Больным, которые на короткое время получали право оставаться в бараке, не выходя на работы, приходилось еще хуже. Мы могли наблюдать, как организм постепенно пожирает сам себя. Когда исчезал последний жир в подкожной клетчатке, когда не оставалось мускулов, мы становились похожи на скелеты, обтянутые кожей и обвешанные каким-то тряпьем. Организм терял собственные белки, а вместе с ними исчезала мускулатура. У тела больше не оставалось защитных сил. То один, то другой умирал. Каждый мог достаточно точно вычислить, кто будет следующим и когда придет его собственный черед, — ведь многократные наблюдения давали более чем достаточно представлений о симптомах приближающегося конца. «Этот долго не протянет», «этот следующий», — перешептывались мы. И когда вечером, ложась спать, мы раздевались, каждый, видя себя обнаженным, думал одно и то же: «В сущности, это тело, мое тело — уже труп». Чем еще был каждый из нас? Частичкой большой массы жалкой человеческой плоти; плоти, насильно помещенной за колючую проволоку, загнанной в землянки; плоти, определенный процент которой ежедневно начинал гнить, потому что становился уже безжизненным.

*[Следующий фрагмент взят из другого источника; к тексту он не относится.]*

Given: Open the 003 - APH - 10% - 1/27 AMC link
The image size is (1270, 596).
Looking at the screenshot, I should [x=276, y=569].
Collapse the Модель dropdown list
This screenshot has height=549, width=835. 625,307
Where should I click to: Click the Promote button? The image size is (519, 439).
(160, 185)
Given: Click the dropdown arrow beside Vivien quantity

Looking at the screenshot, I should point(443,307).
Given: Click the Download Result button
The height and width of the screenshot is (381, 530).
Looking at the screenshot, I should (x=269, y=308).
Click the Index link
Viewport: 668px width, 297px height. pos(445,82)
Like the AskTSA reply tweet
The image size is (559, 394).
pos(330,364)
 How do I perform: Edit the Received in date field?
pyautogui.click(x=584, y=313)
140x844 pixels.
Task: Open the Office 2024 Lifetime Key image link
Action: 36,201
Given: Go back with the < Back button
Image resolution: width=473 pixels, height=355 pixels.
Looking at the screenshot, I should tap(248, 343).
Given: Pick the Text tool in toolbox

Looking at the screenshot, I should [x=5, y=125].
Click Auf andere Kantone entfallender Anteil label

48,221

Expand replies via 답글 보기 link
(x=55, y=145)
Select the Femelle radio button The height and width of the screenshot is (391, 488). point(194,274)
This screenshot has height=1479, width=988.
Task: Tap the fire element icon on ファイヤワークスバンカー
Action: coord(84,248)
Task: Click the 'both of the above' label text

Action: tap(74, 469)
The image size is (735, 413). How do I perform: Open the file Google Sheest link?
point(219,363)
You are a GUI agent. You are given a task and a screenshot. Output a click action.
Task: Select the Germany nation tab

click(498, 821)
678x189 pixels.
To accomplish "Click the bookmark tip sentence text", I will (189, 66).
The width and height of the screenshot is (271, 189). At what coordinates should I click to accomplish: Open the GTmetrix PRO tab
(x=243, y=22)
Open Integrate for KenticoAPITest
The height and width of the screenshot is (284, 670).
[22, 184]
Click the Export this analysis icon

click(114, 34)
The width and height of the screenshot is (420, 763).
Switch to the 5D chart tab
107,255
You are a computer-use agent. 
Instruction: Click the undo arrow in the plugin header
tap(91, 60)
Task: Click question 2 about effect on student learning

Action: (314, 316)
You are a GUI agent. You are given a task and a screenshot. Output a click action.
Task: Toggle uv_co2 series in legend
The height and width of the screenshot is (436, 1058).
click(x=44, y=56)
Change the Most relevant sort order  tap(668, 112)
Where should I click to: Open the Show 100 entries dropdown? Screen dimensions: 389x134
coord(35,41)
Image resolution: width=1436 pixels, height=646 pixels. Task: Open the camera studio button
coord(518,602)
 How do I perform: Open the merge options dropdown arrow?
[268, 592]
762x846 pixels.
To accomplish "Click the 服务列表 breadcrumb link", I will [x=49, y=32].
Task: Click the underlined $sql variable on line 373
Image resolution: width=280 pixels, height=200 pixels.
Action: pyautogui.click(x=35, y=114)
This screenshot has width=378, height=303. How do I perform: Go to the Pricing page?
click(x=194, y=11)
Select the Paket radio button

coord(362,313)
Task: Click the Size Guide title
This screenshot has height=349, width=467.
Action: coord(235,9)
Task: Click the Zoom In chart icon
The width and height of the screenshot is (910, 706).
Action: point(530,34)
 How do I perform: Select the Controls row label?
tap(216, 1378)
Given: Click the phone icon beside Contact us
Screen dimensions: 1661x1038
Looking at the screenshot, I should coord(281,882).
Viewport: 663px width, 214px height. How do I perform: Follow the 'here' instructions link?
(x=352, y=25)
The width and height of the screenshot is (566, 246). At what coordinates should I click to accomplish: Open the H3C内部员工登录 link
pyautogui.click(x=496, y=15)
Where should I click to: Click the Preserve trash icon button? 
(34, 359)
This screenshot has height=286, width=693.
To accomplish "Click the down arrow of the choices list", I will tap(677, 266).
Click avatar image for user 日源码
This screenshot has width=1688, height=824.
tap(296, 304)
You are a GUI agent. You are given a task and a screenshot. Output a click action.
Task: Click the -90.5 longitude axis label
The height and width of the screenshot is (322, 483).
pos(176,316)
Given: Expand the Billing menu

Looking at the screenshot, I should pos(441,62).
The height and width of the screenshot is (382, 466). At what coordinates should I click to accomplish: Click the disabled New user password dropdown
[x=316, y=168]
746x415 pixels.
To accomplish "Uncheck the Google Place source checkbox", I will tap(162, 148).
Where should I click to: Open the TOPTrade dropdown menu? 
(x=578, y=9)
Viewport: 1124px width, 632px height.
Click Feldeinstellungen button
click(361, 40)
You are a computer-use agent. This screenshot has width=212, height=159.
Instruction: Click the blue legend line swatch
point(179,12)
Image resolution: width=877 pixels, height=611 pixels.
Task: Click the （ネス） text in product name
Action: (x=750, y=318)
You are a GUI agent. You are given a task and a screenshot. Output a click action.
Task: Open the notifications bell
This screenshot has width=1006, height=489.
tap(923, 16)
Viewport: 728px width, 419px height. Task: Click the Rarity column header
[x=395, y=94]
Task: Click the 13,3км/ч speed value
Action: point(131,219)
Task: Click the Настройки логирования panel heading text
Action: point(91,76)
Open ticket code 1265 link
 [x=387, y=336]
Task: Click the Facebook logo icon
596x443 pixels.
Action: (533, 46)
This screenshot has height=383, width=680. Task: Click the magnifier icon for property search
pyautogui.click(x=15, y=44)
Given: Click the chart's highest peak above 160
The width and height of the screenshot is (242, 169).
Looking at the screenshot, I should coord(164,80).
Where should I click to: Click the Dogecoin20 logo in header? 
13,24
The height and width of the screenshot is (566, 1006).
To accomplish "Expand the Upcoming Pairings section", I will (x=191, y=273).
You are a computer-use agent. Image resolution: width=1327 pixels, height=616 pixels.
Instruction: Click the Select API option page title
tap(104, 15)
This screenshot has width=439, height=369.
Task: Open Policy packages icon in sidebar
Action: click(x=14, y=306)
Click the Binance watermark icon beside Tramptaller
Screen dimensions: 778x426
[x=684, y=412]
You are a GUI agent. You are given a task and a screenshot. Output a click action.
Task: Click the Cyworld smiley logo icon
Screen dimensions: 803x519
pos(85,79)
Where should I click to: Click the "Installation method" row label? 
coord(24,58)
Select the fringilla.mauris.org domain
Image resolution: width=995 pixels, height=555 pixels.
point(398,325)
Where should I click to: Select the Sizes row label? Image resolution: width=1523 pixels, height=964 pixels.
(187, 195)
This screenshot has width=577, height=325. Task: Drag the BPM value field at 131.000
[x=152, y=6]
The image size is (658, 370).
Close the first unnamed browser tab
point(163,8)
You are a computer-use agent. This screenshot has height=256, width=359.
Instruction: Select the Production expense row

Мы уже говорили выше о навязчивом характере мыслей о еде или об отдельных любимых блюдах, — мыслей, которые лезли в головы заключенных часто, как только в сознании освобождалось место для них. Понятно поэтому, что лучшие из нас тосковали о времени, когда они смогут нормально питаться, не ради этой вкусной еды, а ради того, чтобы избавиться от недостойного человека состояния, когда невозможно думать ни о чем, кроме еды.
Кто не голодал сам, тот не сможет представить себе, какие внутренние конфликты, какое напряжение воли испытывает человек в этом состоянии. Он не поймет, не ощутит, каково это — стоя в котловане, долбить киркой неподатливую землю, все время прислушиваясь, не загудит ли сирена, возвещающая половину десятого, а затем десять; ждать этого получасового обеденного перерыва; неотступно думать, выдадут ли хлеб; без конца спрашивать у бригадира, если он не злой, и у проходящих мимо гражданских — который час? И распухшими, негнущимися от холода пальцами то и дело ощупывать в кармане кусочек хлеба, отламывать крошку, подносить ее ко рту и судорожно класть обратно — ведь утром я дал себе клятвенное обещание дотерпеть до обеда!
Мы были способны бесконечно дебатировать о том, как разумнее использовать свой мизерный хлебный рацион. Создались две большие партии. Одна считала, что полученную дневную порцию надо съесть сразу же, целиком. И они выдвигали в пользу такого суждения два довода: во-первых, хоть раз в сутки можно ненадолго приглушить голод; во-вторых — это гарантирует, что хлеб не будет украден или каким-нибудь образом потерян. Вторые считали, что съедать весь хлеб сразу не надо, и у них тоже были доводы в пользу такого мнения. Что касается меня, то я в конце концов примкнул ко второй группе, но мотивы у меня были свои. Самым мучительным моментом из всех 24 часов лагерных суток был для меня момент пробуждения. Три пронзительных свистка, командовавших подъем, еще почти ночью безжалостно вырывали нас из сна. И наступала минута, когда надо было начинать борьбу с сырыми, съежившимися за ночь ботинками, не налезавшими на распухшие, израненные ноги. Когда кругом слышались охи и стоны. Когда приходилось видеть, что сильный когда-то мужчина, плача как ребенок, с не налезающими на ноги ботинками в руках босиком выбегает на заснеженный плац... Вот тогда я и хватался за слабое утешение в виде сэкономленного, хранимого с вечера в кармане кусочка хлеба! Я жевал и сосал его и, отдаваясь этому ощущению, хоть чуть-чуть отвлекался от ужаса происходящего.